Focus on the Value of Patents
John M. Fuscoe, Attorney, Wyrick Robbins Yates and Ponton LLP
One primary advantage of a patent is that it can provide the owner with a valuable competitive advantage. Many patents, however, are buried in file cabinets and never provide their owners with a return on the amount invested in the patents. Why does this happen and how can one avoid investing money in an asset that does not add value to a company? A preliminary cost-benefit analysis can help patent owners make better decisions.
One important point: a patent is a business asset and an expensive one at that. In addition, a U.S. patent provides patent protection only in the United States. International protection is available on a country by country basis and can dramatically increase the total cost of patent ownership. A patent only provides a benefit to the owner to the extent that it has value or can create value. To avoid overestimating the value of a patent, understand how a patent can create value and also the potential factors that might limit a patent’s value.
Four primary patent uses are described below along with the factors that affect their potential value.
Barrier to Entry
The most obvious use of a patent is to provide a barrier to entry to the applicable market. A patent provides the owner with the right to exclude others from, among other things, making, using, or selling the inventions claimed in the patent. Excluding others from a market, however, is not easy. To exclude others, potential infringers must be identified and notified that they are infringing a patent. This is typically done by an attorney and through cease and desist letters.
Notifying potential infringers can be difficult, time consuming, and expensive. For example, many companies are secretive about their processes. Thus, most often it is not possible to be 100 percent certain that a process patent is being infringed. Infringers may overlook any demands to stop alleged infringing because they know that it will cost a patent owner many thousands of dollars to initiate litigation and go through the discovery process.
Finally, if a market is lucrative, many competitors try to design around a patent. Established companies often have large R&D departments that are very good at creating products similar but not identical to patented products and yet offer almost the same benefits to the consumer. Why pay a license fee (see below) or stay out of the market altogether if it is possible to create a similar product that can compete without infringing a patent?
Many patent owners believe if they build a better mousetrap, potential licensees will beat a path to their door to pay lucrative license fees.
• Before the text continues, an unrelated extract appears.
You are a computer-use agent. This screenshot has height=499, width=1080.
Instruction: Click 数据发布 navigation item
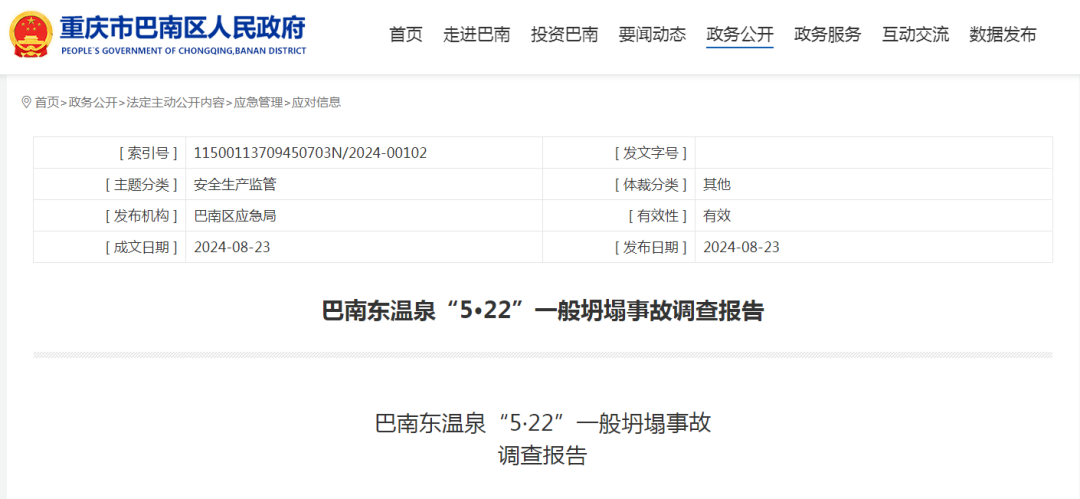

While this might happen, patent licenses (and sales) rarely occur without a lot of effort by the patent owner to identify and negotiate a deal with a licensee. Often an offer to license a patent is extended only if a potential licensee has no less expensive alternative. If the potential license fees are high and designing around the patent is not an option, a competitor might try to invalidate the patent by the use of prior art or some other means.
Also, most patent licenses pay royalties to the patent owner as a percentage of the revenue obtained by the licensee, to the extent that such revenue is attributable to the patent. So even if a license deal is negotiated, royalties will be paid only if a market exists for the patented product and will be paid only to the extent of the patent’s contribution to the revenue generated by the licensee’s product.
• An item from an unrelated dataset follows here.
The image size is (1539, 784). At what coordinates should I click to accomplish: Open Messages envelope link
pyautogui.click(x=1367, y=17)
For a relatively small number of patent owners, a patent is used in a defensive manner in the event of potential litigation. This occurs in mature industries where many patents exist, such as the semi-conductor industry. There are hundreds and perhaps thousands of patents that involve the manufacture, use, packaging, and sale of semi-conductors. A participant in this industry is likely to discover that it infringes on a competitor’s patent. If the participant has patents of its own, it might be able to avoid infringement litigation by negotiating a cross-license.
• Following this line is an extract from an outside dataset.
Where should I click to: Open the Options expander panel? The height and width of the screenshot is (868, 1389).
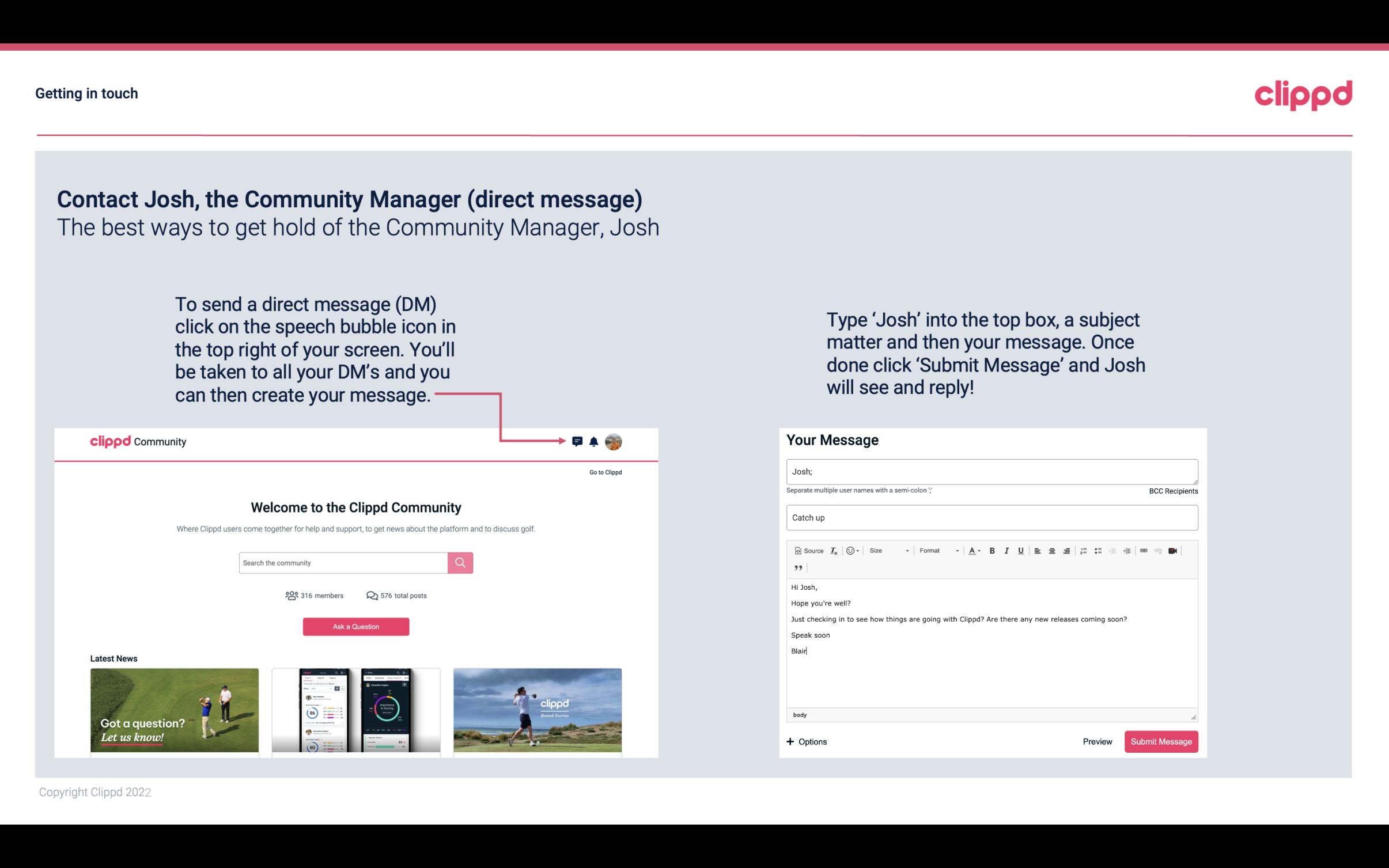pos(806,741)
Many start-up companies obtain patents in the hope that potential investors will place a higher value on a company with a robust intellectual property portfolio. In certain situations, this may be true. For example, it is vital for most biotech companies to have intellectual property assets that provide a significant competitive advantage. In other industries, however, it is not uncommon for potential investors to place lesser value on patents, especially if the patents do not protect leading edge technology or the patent has been in existence for several years without being used to generate a revenue stream or as a barrier to competition.
In conclusion, it is always best to look before you leap. Many patents are valuable assets and more than justify the time and money spent in obtaining the patent. A careful and objective analysis of a potential patent’s value prior to filing a patent application will help avoid investing in a worthless asset.
At a minimum, your analysis should include the following steps:
- Examine the competitive landscape. Understand your competitors and their ability to design around a patent or develop substitute products and services. Investigate licensing options.
- Understand what potential revenue streams are available or not available in the event that a patent license transaction can be negotiated. If you are starting a company, talk to potential investors, and find out what value they place on patents.
Finally, if possible, identify other similarly situated companies, and determine whether they are willing to share their strategies and experiences in building or not building a patent portfolio. With some advance planning, you should be able to focus your time and money on patents that offer the greatest possible return.